### ЦЕЛЬ ЗАДАНИЯ
Верни без изменений отрывок из текста о дяде Саше: начни со слов «Он садился около» и остановись после слов «нему на экспертизу.».
── ИСХОДНЫЙ ТЕКСТ ──
Трудно представить себе...

Екатерина Доценко
Трудно представить себе: был человек – и нет человека. Это когда сам с таким сталкиваешься. И когда человека знал. И человек этот знал весь город. А люди пройдут мимо кафе – и даже не вздохнут, наткнутся на могилку без таблички – и не остановятся. И перецветших гладиолусов ему не принесут. И «Яблочка» не поставят, что по 35 тенге бутылка…



Мы с друзьями впервые увидели его в археологической экспедиции. Он приехал с Волошиным на старом «уазике», набитом лопатами, носилками, мерными планками, коробками, периодически глохнущем, и, разумеется, коричневом. Приехал весёлый, немножко нетрезвый, со слишком отросшими седыми волосами и с хитринкой во взгляде. На вопрос: кто? – представился: дядя Саша с Оранжевой планеты. А почему? – Да потому что там жить интереснее. Ему даже сначала поверили. Он умел заговорить. И потом, зимой, у себя дома рассказывал про формальную логику, черепаху и Ахиллеса. А тогда – никаких софистов, но бронзовый век, андроновцы, и главное – его любимый каменный век. Он (этот век), по сути, везде. И он (дядя Саша) всегда его найдёт, даже там, где не станет ходить музейный археолог Волошин; где рыбачат пропахшие табаком жители совхоза имени Кирова; где по степи невидимой щедрой рукой рассыпаны кусочки искристо-белого сахарного кварца; где на берегу пересохшей давно реки стоял усталый пастух… Это там, где начинается и заканчивается небо, это вокруг нас. Он открыл нам, что камни живые. Что они навсегда запоминают тепло человеческих рук. И говорил, что в темноте легко отличит одним прикосновением простой булыжник от даже самого грубого орудия. И мы верили. Верили, что отличит. А как же иначе?

Он садился около машины Волошина с железной миской и алюминиевой ложкой в руках. Так всё начиналось. И к нему подходили. А он шутил, рассказывал, показывал то, что нашёл днём, что могли бы найти и мы, но не нашли. И мы уже ходили к реке, в овраг, на раскоп, на соседнюю сопку и смотрели себе под ноги: вдруг попадётся ещё один неолитический скребок? И находили! Обломки керамики, каменную мотыгу, жертвенник из костей… И неслись к нему на экспертизу.
───
── СТРОКИ ДАННЫХ ──
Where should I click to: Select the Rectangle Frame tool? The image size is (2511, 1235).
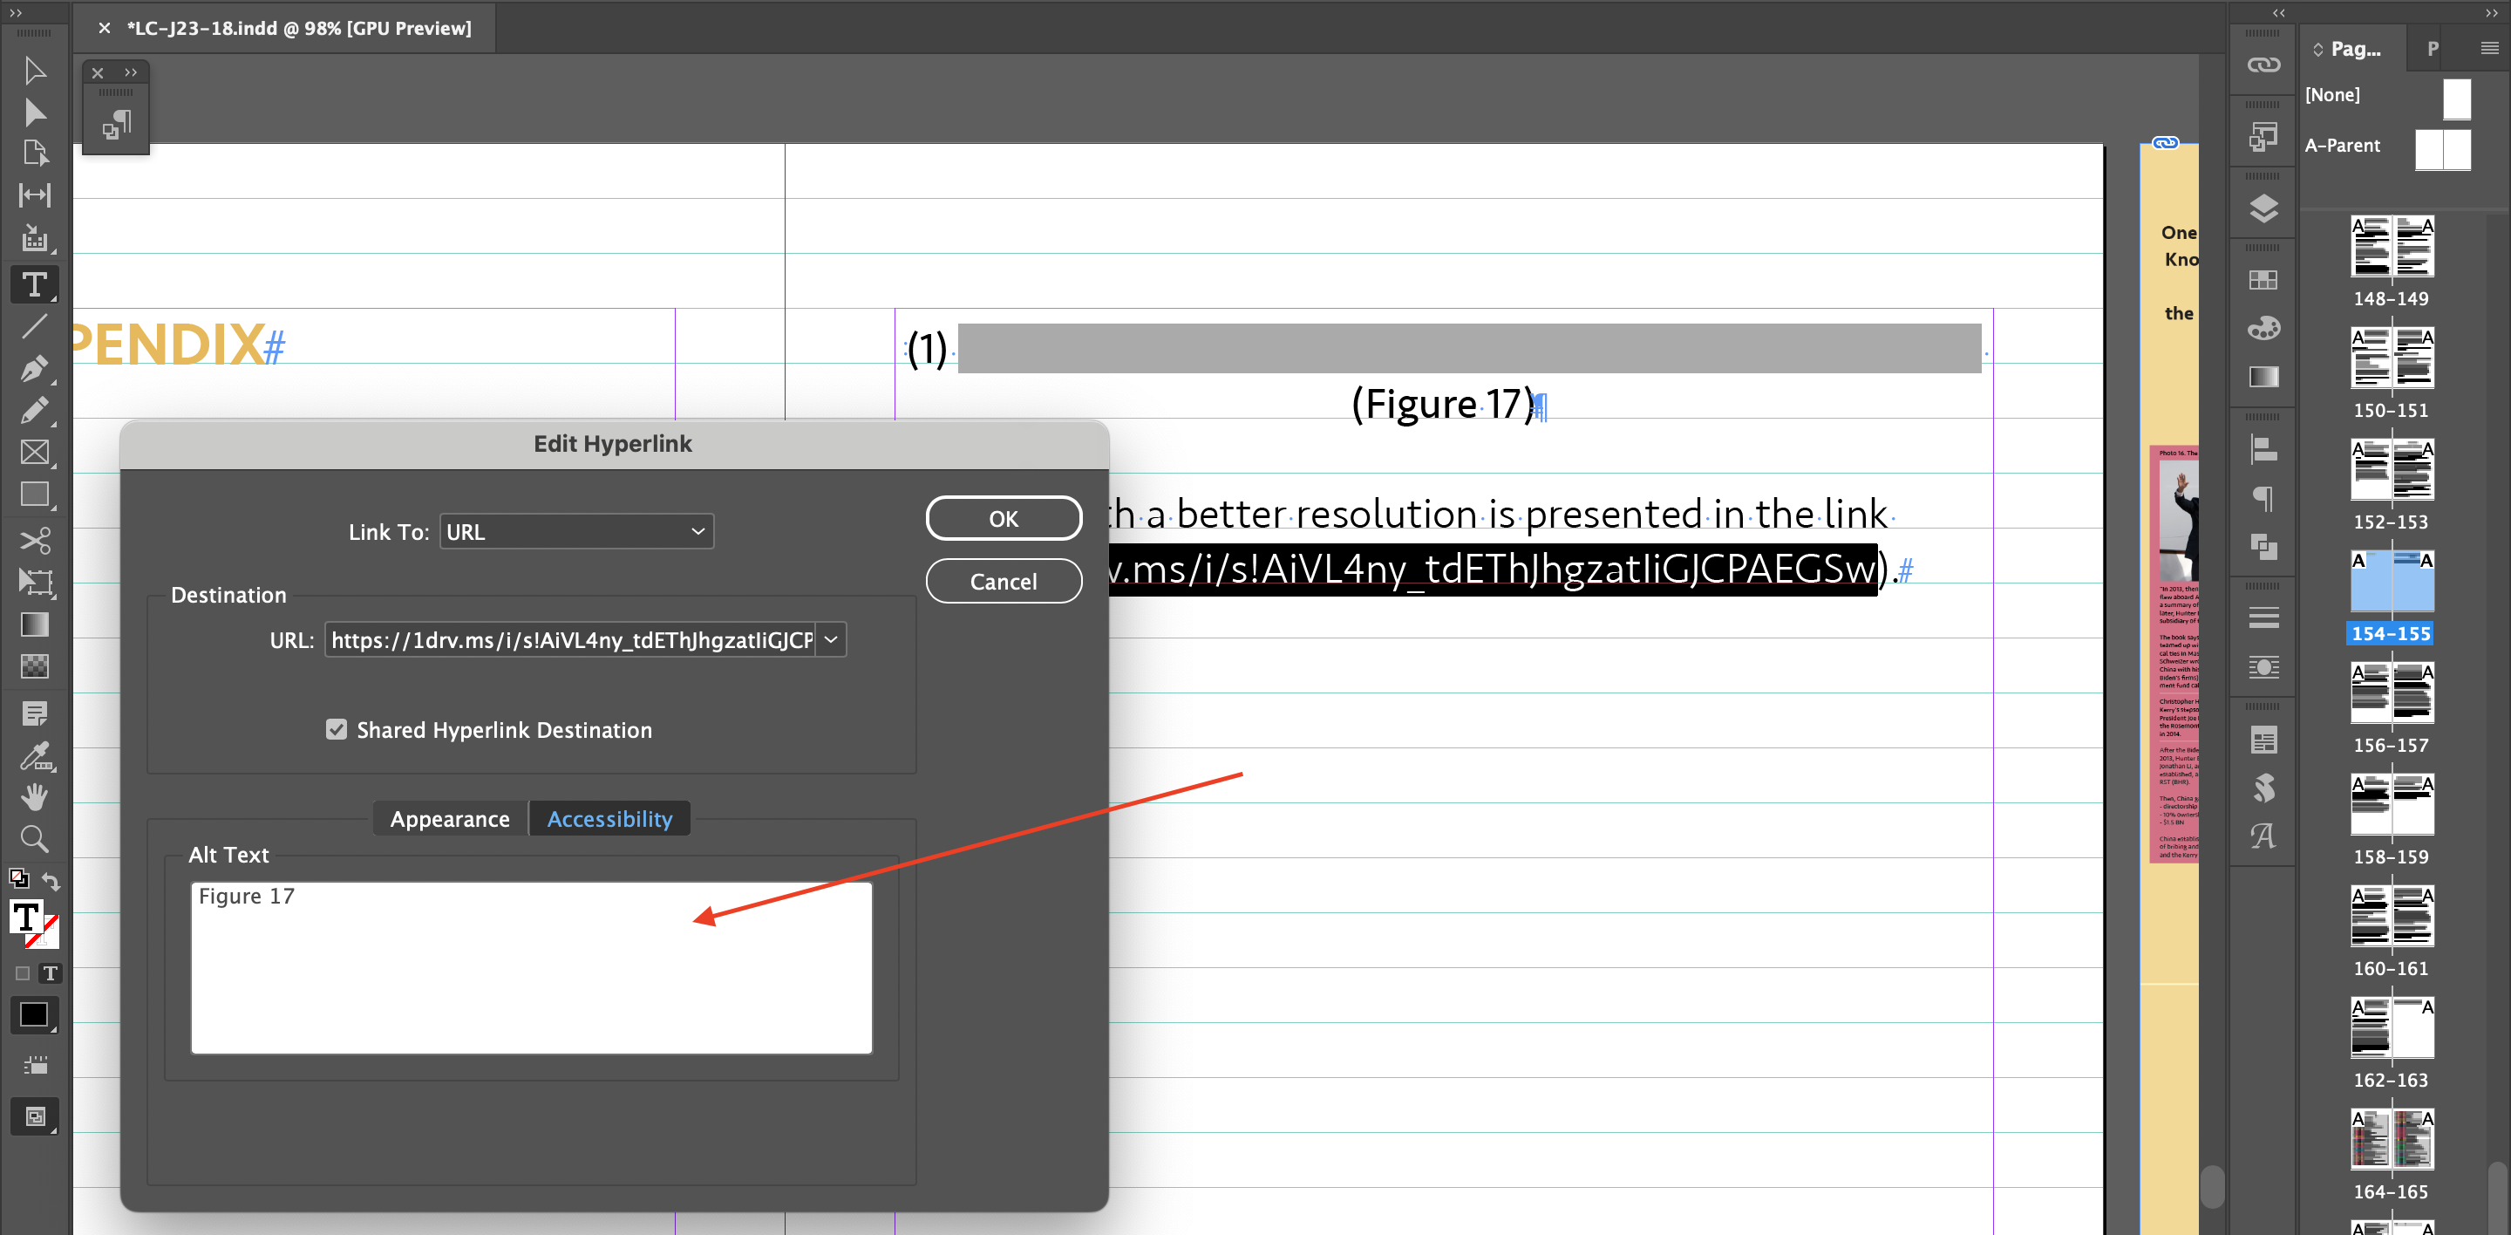tap(35, 452)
───
### РЕЗУЛЬТАТ УПРАЖНЕНИЯ
Он садился около машины Волошина с железной миской и алюминиевой ложкой в руках. Так всё начиналось. И к нему подходили. А он шутил, рассказывал, показывал то, что нашёл днём, что могли бы найти и мы, но не нашли. И мы уже ходили к реке, в овраг, на раскоп, на соседнюю сопку и смотрели себе под ноги: вдруг попадётся ещё один неолитический скребок? И находили! Обломки керамики, каменную мотыгу, жертвенник из костей… И неслись к нему на экспертизу.